Picking my favorite iPhone apps was pretty straightforward. I went with three apps that save me time. The first one wows me because using it sort of feels like magic, and the other two are great mobile companion applications to wonderful Mac-based programs.
Shazam [iTunes link] Free
When I say using Shazam feels like magic, I'm not kidding. Shazam can listen to any music that is playing using the iPhone's microphone, and based on an acoustic fingerprint of the music can tell you the name of the song, artist, and album. It takes only seconds to listen, then a few more to look up the song and return results. Conveniently, Shazam maintains a list of songs that you've looked up (tagged, in Shazam's parlance) so that you can easily go back and follow up on the songs later. It also includes links to purchase the songs you've tagged from iTunes, as well as links to music videos for tagged songs if they exist on YouTube.

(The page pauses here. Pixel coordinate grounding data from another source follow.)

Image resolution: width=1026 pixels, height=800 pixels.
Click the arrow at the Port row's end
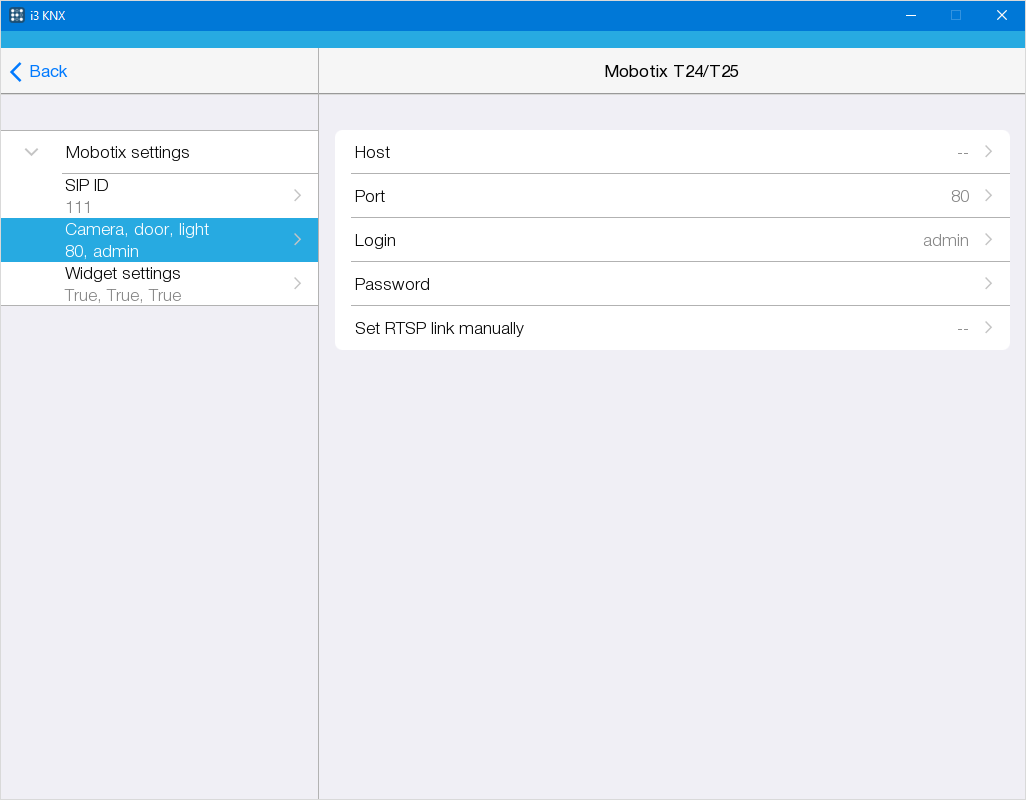988,196
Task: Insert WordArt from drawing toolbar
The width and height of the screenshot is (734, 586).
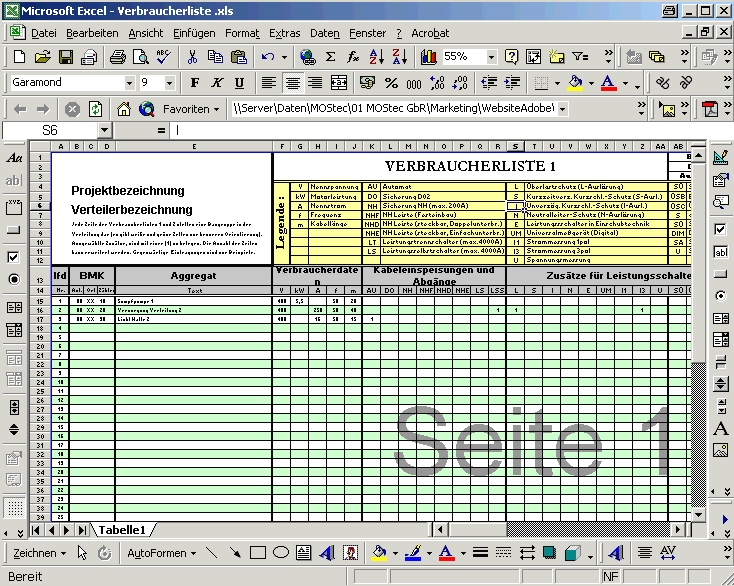Action: (x=327, y=553)
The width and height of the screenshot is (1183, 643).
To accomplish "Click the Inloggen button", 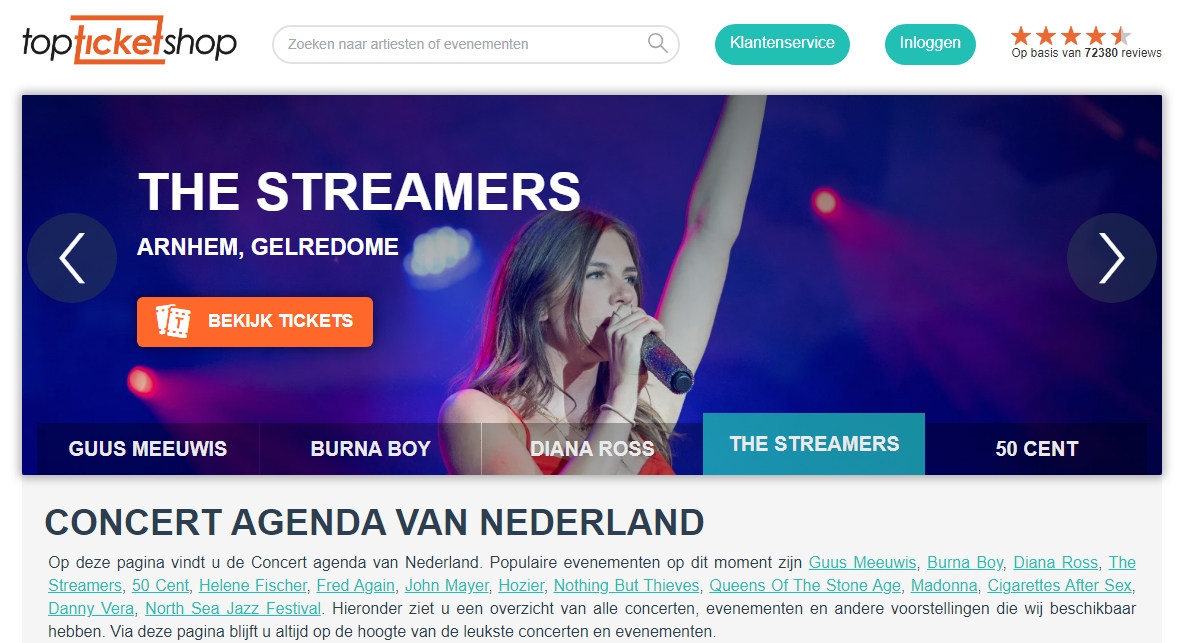I will [930, 44].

OmniFocus [iTunes link] $19.00
I have a particular preference for software that is available in desktop versions as well as mobile versions, particularly if they contain a solid synchronization function. While it can be somewhat of an acquired taste, OmniFocus on the Mac is arguably one of the most capable to-do list applications, particularly if you subscribe to the GTD methodology. Imagine my delight, then, when OmniGroup announced there would be an iPhone version of OmniFocus that synchronizes to the desktop version. What's even better is that the iPhone version isn't simply a clone of the desktop version, but includes iPhone-specific functionality such as being able to determine what context to display based on your physical location using GPS. As with all software that relies on remote synchronization, it can be a bit slow when starting up, but that's a hit you take to have the convenience of synchronization, it seems.
Evernote [iTunes link] Free
Evernote has been around for a long time as a capable Windows-based note taking product, but if ever there was an interesting story of a company re-inventing their product, this is it. Evernote in its modern capacity is a note-taking powerhouse, available on Mac, Windows, on the web, and on the mobile web. But even better, it also has an iPhone version. The beauty of Evernote is in its ability to capture various types of information easily, then make it searchable and easy to reference. Everything you store in Evernote is stored in an account for you on Evernote's servers, allowing them to apply advanced optical character recognition to your images and documents to make even non-text documents searchable. Like OmniFocus, Evernote can be a bit slow to start, and it's disappointing that Evernote's content is not stored locally on the iPhone, but is pulled down from their servers every time you access it. But for its ability to allow you to off-load important information to a secondary brain, Evernote is invaluable.
Given my attachment to synchronization apps, how can I not give a nod towards the iPhone version of NetNewsWire, which complements the entire stable of free NewsGator RSS clients, including NetNewsWire on the Mac. NNW would have made this write-up, had Steve not grabbed it first. But who can blame him?